#### 抜粋箇所:
---------------
新型コロナウイルスcovid-19のワクチンは受けても大丈夫?
ワクチンについて、陰謀説のようなものが流れていて、自分は絶対に打たない、という人もかなり多いようです。ひどい誤解もあるようですので、元分子生物学者の博士の立場からの感想をお話します。質問などあれば、コメントにお書き下さい。
私は、東京大学の植物病理学研究室で植物ウイルスを研究しており、今回の新型コロナウイルスと同じタイプの+鎖の1本鎖RNAウイルスを研究していました。そして、このウイルスを人工的に合成できるDNAクローンも作成し、それを実際に植物に感染させて感染性も確認しました。この研究で博士号を取得しました。
つまり、今や、ウイルスをクローニングし、それに、プロモーターを付けることで、完全に活性のある感染性RNAを作ることができます(実際には頭にCAP構造を付けたり、ポリAを付ける必要があるのですが、それも簡単にできます)。
それはともかく、今回のワクチンですが、これは新型コロナウイルス(SARS-CoV-2(重症急性呼吸器症候群コロナウイルス2)、症例名COVID-19)のスパイクタンパク質(ヒトの細胞側の受容体に結合するタンパク質と思われます)の全長をコードする部分を含むmRNAを注射するものです。
ただ、完全な3次元構造を保つために、若干の修飾(塩基置換など)があるようです。このmRNAを油の粒子(リポソーム)にくるんで注射するわけです。リポソームでくるんで入れることで、細胞に非常に入りやすくなります。おそらく100倍位入りやすくなると思われます。細胞に入りさえすれば、mRNAはタンパク質を作れます。
完全長のスパイクタンパク質のmRNAを注射などにより、細胞に入れることで、細胞中でコロナウイルスのスパイクタンパク質が合成されます。すると、そのタンパク質がT細胞の表面に提示され、T細胞による免疫応答ができるようになるようです。
---------------
#### 提供資料:
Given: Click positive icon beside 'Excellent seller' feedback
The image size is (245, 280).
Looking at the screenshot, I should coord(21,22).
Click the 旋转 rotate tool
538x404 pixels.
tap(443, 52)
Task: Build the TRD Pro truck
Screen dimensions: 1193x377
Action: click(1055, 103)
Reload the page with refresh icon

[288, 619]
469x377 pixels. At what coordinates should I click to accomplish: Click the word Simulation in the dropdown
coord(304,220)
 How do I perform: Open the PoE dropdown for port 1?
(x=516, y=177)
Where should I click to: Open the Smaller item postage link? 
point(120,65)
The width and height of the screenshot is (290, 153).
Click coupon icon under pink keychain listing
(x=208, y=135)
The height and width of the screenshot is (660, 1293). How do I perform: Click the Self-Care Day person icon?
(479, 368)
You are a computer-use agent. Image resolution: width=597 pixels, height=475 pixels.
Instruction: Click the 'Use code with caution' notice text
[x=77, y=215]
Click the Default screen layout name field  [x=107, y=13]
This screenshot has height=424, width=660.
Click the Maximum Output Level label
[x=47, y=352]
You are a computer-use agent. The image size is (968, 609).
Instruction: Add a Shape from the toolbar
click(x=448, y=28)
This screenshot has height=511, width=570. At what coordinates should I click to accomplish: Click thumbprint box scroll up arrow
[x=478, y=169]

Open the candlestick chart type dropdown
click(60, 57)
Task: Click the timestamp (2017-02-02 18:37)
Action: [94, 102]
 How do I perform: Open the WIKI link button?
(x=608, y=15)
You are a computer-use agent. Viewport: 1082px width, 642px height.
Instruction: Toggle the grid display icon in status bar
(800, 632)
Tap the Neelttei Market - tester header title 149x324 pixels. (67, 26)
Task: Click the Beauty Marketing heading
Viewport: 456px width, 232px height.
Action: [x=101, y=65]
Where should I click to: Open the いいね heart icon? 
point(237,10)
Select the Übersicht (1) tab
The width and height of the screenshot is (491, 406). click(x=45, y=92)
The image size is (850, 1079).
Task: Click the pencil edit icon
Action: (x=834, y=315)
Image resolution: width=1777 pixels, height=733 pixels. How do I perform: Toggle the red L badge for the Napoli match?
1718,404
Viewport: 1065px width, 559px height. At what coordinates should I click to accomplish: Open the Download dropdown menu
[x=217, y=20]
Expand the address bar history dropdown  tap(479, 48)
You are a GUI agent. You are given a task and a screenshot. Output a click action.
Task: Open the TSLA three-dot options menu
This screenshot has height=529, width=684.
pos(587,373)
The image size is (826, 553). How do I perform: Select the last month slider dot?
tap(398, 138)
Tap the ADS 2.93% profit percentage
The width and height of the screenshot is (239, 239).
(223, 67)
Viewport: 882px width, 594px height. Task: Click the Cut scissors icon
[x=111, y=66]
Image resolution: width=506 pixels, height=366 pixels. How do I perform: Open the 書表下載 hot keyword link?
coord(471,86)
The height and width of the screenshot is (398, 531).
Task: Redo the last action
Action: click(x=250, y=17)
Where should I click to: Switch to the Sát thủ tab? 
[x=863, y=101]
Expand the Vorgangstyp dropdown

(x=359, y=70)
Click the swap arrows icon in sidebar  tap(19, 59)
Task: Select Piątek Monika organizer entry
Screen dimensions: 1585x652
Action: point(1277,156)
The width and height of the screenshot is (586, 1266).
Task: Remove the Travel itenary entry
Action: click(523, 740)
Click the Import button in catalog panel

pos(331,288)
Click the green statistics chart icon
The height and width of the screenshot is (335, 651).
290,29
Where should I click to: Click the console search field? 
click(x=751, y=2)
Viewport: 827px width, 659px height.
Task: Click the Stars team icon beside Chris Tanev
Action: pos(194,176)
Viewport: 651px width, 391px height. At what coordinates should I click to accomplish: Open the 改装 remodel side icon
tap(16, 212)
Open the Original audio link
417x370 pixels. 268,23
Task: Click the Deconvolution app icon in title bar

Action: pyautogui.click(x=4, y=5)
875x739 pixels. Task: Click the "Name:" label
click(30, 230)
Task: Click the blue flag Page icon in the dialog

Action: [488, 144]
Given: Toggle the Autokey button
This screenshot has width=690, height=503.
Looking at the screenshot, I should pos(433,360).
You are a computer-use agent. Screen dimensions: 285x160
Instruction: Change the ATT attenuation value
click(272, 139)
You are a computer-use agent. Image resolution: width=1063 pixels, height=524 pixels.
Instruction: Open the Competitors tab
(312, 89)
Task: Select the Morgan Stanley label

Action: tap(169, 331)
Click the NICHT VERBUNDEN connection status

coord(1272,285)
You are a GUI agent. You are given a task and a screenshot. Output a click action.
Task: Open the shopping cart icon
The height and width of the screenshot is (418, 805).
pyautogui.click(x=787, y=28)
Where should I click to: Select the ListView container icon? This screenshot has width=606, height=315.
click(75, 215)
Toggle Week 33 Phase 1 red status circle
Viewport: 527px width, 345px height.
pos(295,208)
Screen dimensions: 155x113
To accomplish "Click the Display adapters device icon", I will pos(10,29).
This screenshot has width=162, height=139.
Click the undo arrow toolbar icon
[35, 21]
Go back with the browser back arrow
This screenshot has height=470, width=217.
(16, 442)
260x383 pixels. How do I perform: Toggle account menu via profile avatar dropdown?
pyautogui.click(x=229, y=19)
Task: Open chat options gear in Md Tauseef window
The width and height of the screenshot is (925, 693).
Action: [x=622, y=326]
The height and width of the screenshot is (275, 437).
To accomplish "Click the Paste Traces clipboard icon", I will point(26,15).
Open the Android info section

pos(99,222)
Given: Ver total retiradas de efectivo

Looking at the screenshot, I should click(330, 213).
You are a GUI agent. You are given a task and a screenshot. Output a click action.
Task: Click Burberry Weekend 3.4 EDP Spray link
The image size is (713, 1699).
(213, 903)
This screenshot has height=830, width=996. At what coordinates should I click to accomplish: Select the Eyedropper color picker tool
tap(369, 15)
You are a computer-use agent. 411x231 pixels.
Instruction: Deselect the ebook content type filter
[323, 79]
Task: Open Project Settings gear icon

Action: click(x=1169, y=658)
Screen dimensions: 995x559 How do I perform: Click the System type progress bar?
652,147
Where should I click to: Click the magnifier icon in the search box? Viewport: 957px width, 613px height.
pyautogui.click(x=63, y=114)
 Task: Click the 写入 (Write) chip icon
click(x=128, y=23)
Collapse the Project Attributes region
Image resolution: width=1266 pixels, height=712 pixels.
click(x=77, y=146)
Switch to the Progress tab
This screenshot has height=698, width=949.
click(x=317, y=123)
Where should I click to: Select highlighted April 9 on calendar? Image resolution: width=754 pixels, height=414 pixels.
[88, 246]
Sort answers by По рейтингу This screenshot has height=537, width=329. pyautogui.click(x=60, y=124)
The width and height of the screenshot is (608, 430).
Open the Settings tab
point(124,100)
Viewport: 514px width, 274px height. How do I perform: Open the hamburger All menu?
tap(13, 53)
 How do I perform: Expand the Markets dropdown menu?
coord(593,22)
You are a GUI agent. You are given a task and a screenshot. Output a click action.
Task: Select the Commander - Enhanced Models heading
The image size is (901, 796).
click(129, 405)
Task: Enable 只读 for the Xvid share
---------------
#### 作業の手順:
ワクチンについての抜粋をもとに、次の問いに答えよ。
1. 筆者が植物ウイルスを研究していたのはどこの研究室か。
2. ワクチンのmRNAは何にくるんで注射するか。
3. 細胞中で合成されたスパイクタンパク質は何の表面に提示されるか。

#### 解答:
1. 東京大学の植物病理学研究室
2. 油の粒子(リポソーム)
3. T細胞